* _The task_
A complete answer lists every line of the entries below where the string "magnifier" appears.

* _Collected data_
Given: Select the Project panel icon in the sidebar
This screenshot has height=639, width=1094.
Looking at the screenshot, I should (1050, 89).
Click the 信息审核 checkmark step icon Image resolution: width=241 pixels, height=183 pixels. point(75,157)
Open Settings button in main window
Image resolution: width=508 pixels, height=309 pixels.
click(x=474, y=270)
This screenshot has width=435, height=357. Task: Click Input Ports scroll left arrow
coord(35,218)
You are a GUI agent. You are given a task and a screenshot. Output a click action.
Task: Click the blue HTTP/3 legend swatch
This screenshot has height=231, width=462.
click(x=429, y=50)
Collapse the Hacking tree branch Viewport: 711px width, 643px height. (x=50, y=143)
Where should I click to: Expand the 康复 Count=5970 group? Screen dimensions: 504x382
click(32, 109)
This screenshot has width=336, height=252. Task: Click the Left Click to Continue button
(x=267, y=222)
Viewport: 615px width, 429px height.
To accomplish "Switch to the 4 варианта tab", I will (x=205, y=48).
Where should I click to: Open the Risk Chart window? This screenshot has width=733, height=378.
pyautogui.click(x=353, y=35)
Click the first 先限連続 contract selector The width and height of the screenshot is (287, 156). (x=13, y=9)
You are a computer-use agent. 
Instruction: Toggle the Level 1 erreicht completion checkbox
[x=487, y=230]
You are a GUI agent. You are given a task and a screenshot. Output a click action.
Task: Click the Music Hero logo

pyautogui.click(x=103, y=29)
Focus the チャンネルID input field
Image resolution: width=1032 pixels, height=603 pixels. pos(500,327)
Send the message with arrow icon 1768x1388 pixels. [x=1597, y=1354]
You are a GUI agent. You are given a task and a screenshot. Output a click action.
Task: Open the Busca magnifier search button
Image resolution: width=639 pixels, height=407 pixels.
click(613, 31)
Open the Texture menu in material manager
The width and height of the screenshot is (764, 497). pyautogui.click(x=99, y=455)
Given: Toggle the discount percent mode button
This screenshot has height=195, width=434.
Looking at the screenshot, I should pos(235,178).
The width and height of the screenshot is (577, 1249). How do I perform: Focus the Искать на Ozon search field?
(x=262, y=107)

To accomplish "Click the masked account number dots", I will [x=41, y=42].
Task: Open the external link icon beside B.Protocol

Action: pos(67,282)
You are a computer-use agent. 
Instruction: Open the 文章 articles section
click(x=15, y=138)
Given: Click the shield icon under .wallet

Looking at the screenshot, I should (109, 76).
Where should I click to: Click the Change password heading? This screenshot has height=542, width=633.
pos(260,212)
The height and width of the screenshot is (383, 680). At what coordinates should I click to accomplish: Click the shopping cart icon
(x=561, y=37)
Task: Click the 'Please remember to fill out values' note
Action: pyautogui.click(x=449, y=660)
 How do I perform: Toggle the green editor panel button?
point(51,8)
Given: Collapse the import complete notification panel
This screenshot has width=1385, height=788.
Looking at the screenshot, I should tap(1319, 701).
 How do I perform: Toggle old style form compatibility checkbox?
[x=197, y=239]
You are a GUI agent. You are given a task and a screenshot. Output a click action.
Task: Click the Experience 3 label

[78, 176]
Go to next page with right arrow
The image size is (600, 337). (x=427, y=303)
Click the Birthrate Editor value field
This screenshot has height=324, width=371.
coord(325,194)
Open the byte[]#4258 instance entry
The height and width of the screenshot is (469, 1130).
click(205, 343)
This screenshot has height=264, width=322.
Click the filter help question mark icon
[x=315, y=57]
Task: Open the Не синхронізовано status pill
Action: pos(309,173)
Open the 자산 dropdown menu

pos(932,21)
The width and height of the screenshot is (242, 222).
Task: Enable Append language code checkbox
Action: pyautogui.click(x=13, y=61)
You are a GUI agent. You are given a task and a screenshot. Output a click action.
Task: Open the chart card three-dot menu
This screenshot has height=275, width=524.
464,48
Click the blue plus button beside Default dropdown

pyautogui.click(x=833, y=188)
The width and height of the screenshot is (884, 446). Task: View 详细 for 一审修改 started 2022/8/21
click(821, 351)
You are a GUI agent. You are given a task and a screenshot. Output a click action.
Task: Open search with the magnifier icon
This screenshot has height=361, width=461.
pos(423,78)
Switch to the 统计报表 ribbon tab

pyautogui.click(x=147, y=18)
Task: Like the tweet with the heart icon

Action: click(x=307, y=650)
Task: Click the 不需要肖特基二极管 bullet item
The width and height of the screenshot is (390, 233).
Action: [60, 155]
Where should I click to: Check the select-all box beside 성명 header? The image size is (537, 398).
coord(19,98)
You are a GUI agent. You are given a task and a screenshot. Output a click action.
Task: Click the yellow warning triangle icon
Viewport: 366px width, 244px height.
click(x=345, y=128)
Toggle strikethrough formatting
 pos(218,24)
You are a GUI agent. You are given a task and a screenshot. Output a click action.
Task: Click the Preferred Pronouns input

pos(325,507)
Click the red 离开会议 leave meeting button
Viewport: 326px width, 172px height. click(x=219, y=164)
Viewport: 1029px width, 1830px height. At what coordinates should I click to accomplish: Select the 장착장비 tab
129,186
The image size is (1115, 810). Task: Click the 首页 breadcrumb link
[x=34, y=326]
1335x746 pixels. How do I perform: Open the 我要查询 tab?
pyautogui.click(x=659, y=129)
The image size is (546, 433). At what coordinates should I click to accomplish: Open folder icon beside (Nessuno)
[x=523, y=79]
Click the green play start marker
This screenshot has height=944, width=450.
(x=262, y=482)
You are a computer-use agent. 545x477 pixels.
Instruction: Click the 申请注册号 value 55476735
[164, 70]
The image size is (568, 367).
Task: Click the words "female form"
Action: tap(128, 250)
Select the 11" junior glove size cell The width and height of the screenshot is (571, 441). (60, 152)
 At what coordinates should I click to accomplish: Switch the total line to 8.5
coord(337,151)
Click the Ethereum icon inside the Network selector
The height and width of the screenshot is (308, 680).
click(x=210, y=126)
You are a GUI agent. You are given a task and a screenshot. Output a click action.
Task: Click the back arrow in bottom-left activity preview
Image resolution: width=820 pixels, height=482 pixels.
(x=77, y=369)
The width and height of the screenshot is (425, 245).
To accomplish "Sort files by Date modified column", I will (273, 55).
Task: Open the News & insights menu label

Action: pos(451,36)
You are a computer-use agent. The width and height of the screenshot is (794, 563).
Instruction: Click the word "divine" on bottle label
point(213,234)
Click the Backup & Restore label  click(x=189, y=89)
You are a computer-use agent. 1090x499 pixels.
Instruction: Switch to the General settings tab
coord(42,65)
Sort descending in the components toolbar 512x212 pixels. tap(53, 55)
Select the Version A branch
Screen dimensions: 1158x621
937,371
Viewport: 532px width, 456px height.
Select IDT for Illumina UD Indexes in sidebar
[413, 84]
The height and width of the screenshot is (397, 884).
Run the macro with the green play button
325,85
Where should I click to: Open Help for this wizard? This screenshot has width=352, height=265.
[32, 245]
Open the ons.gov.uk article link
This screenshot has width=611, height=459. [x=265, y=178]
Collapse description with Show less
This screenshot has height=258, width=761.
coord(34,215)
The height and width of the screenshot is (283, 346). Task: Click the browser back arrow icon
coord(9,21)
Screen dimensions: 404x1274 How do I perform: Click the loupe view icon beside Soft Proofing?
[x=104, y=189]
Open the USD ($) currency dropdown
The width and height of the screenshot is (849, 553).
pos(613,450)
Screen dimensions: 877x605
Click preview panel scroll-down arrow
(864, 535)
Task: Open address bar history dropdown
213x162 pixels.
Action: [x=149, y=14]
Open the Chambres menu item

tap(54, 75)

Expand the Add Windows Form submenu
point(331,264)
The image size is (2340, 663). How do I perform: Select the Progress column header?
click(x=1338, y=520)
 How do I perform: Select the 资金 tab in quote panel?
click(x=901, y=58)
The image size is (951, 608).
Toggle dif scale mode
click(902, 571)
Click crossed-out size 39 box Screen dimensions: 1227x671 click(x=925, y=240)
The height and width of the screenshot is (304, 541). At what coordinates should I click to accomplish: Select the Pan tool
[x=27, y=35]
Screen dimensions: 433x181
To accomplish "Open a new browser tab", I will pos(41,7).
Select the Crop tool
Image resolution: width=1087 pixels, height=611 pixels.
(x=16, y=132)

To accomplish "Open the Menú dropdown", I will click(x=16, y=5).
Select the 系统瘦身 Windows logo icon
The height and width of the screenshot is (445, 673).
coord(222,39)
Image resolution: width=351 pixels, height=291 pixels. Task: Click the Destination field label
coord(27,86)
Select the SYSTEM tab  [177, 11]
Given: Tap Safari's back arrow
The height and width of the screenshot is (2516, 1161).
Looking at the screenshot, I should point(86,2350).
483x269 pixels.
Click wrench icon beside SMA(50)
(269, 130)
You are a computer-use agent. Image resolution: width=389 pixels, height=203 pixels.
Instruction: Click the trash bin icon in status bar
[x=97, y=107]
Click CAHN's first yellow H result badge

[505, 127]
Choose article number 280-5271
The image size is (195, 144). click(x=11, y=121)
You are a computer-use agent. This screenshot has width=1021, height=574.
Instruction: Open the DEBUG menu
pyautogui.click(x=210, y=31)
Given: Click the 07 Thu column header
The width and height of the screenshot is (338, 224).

* _Answer box_
Task: Open the Busca magnifier search button
Task: Open search with the magnifier icon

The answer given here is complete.